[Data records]

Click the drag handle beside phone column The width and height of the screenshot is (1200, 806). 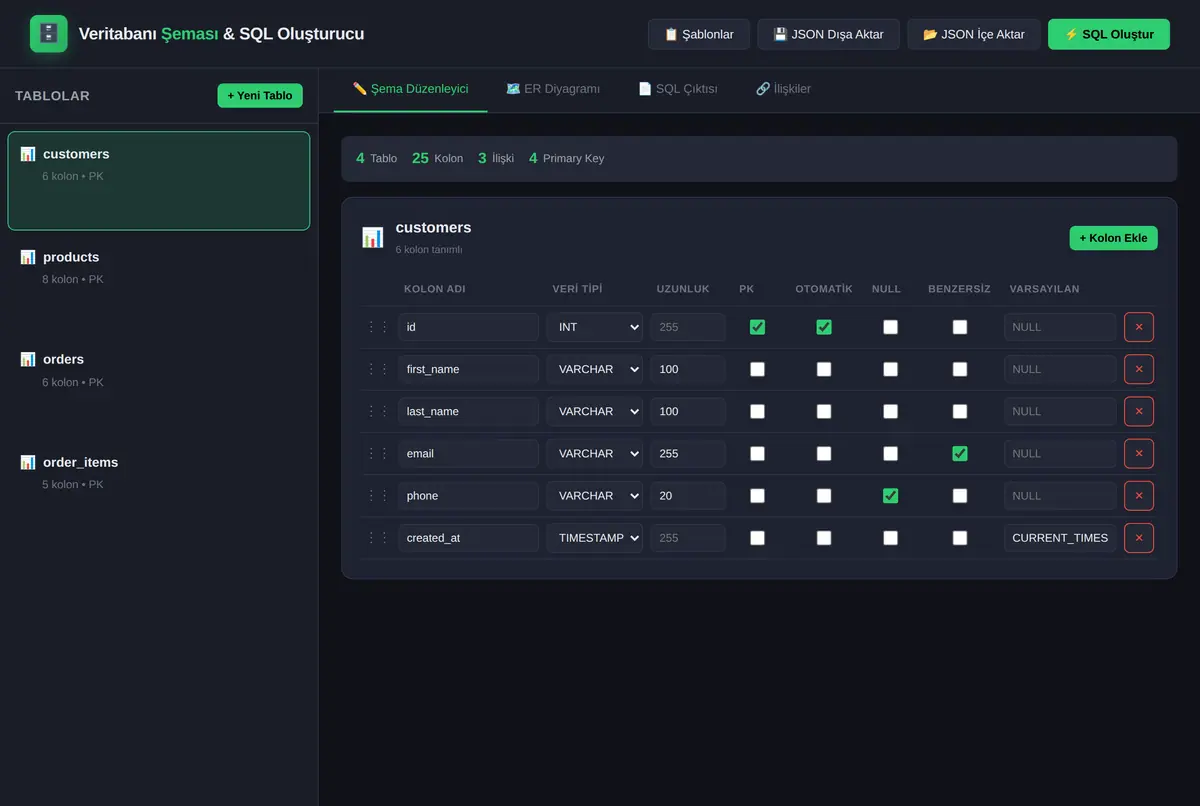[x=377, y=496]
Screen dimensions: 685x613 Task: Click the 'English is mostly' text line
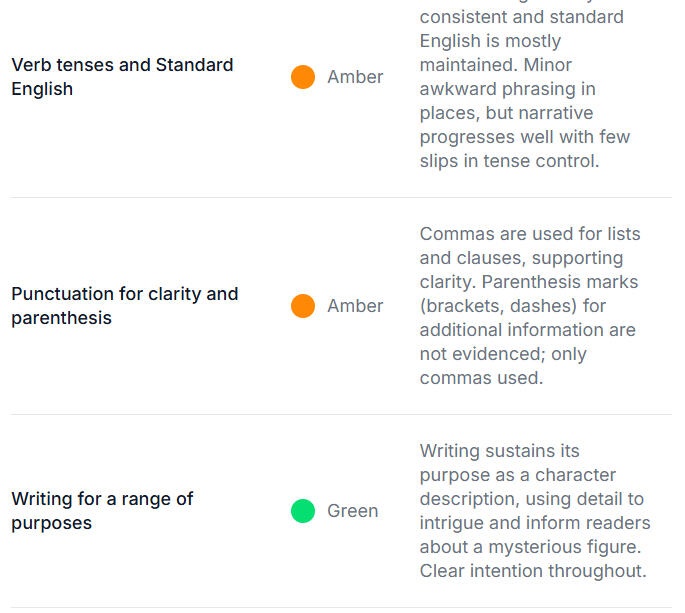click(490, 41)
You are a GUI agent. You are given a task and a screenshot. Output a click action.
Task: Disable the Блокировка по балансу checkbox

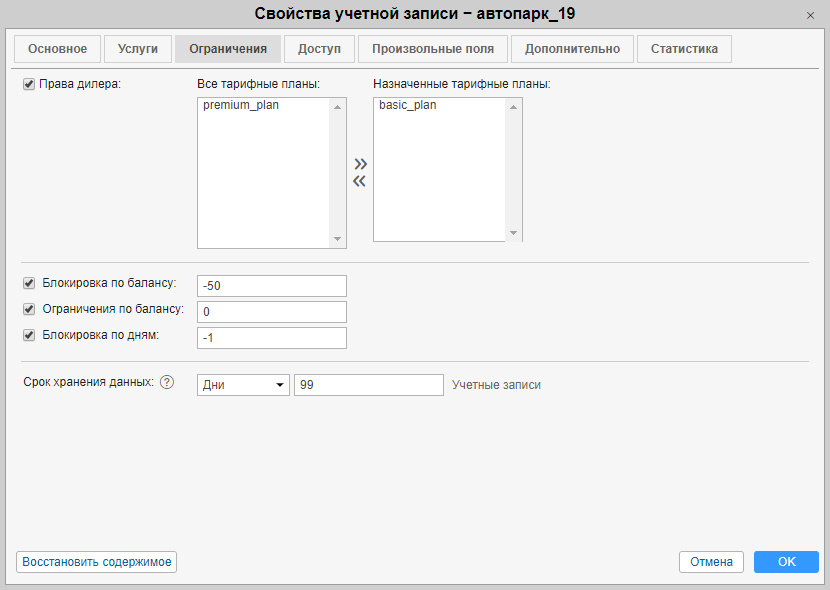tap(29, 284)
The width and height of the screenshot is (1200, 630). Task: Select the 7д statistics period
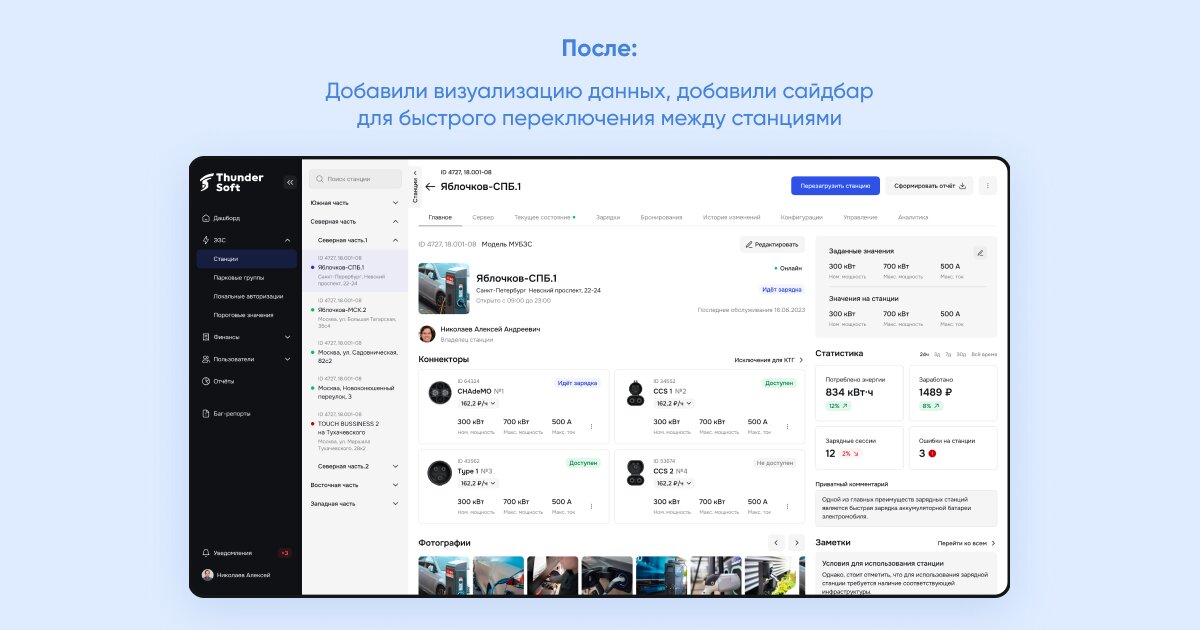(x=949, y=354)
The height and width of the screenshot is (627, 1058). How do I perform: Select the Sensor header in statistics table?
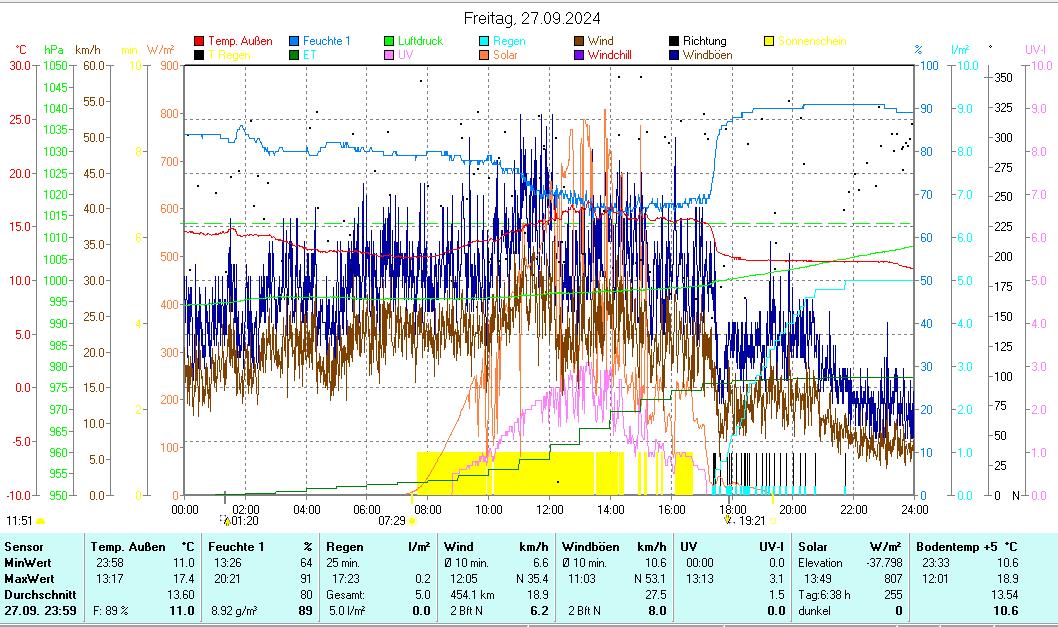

INSTRUCTIONS FOR THE TASK: Beginning at the line that holds "Task: Disable the" and ending with the last line of the entries, please set down each line exactly, leaving every picture out.

RESPONSE:
Task: Disable the Блокировка по балансу checkbox

tap(29, 284)
The width and height of the screenshot is (1200, 630). Task: Select the 7д statistics period
(x=949, y=354)
The height and width of the screenshot is (627, 1058). How do I perform: Select the Sensor header in statistics table?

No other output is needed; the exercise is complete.